* **How to complete this task**:
Give back every record verbatim, but not the pictures.

[Opening Recorded data section]

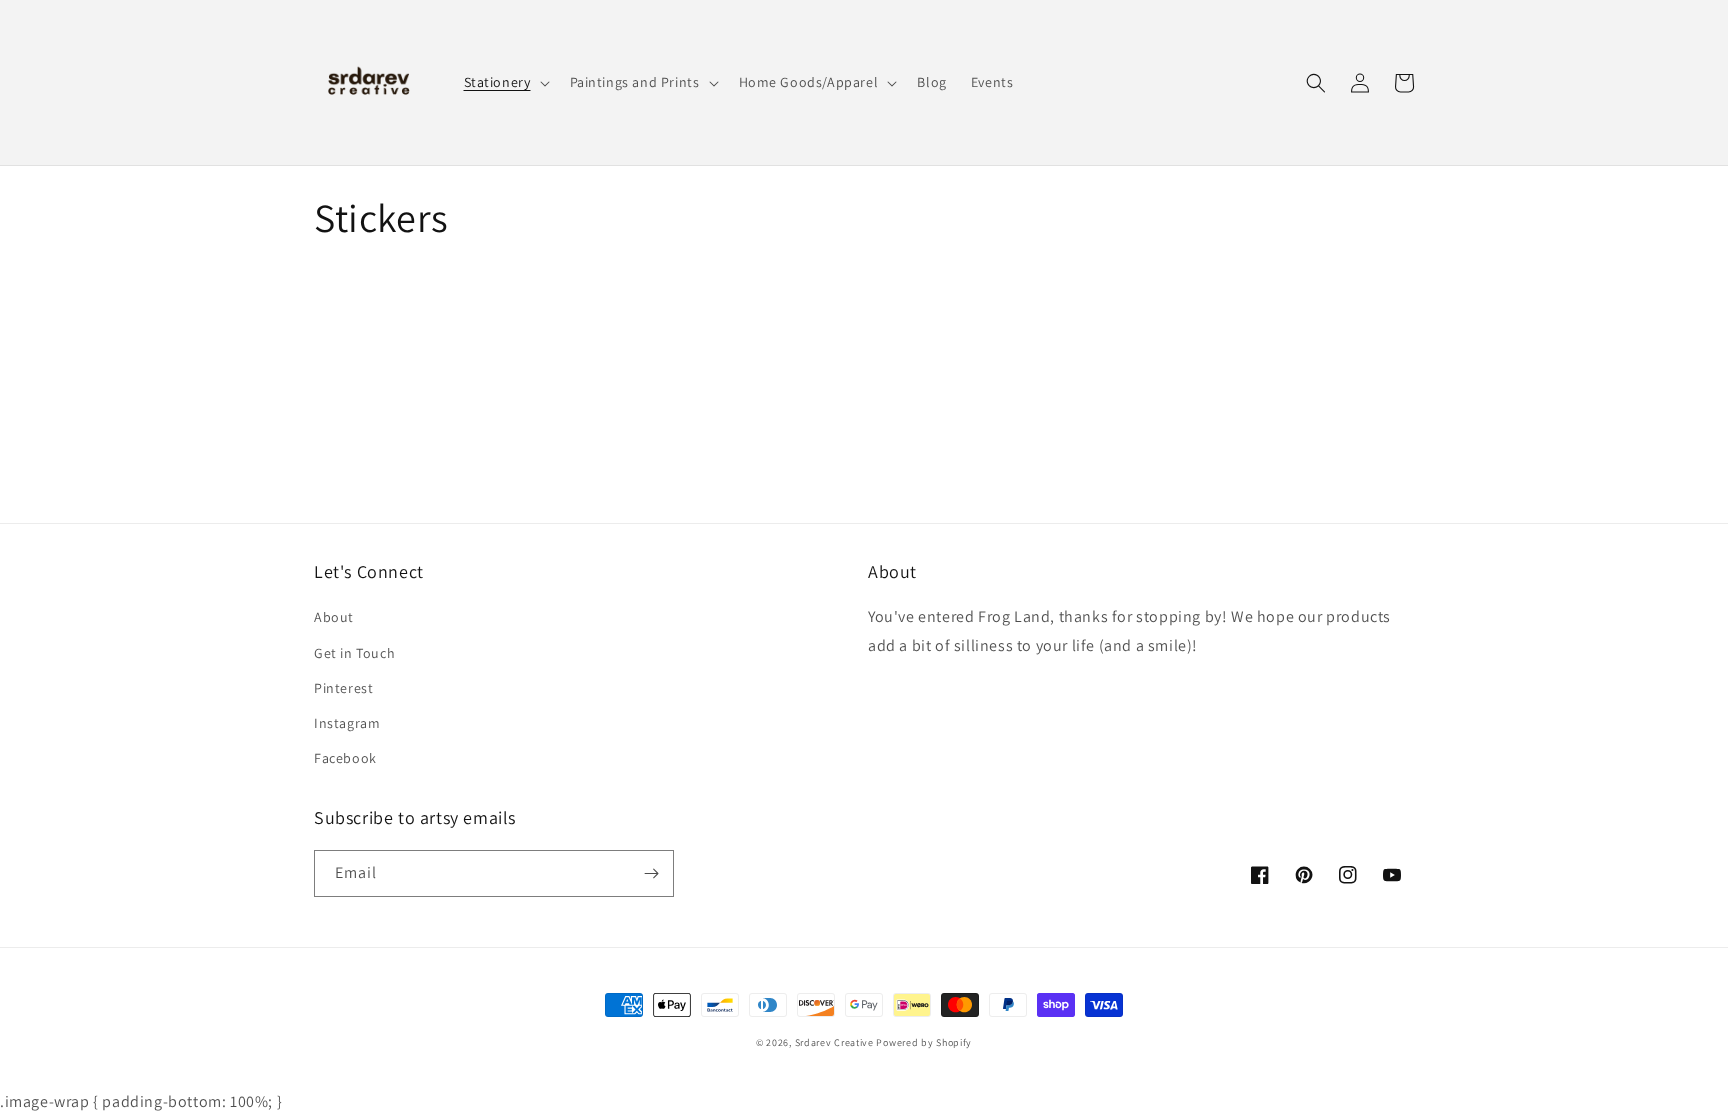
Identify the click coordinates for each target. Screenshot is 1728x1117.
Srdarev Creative (834, 1042)
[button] (505, 82)
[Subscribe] (651, 873)
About (334, 617)
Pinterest (343, 688)
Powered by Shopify (924, 1042)
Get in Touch (354, 653)
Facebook (345, 758)
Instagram (347, 723)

[Closing Recorded data section]

* **Written response**:
Identify the click coordinates for each target. Screenshot is 1728x1117.
Srdarev Creative (834, 1042)
[button] (505, 82)
[Subscribe] (651, 873)
About (334, 617)
Pinterest (343, 688)
Powered by Shopify (924, 1042)
Get in Touch (354, 653)
Facebook (345, 758)
Instagram (347, 723)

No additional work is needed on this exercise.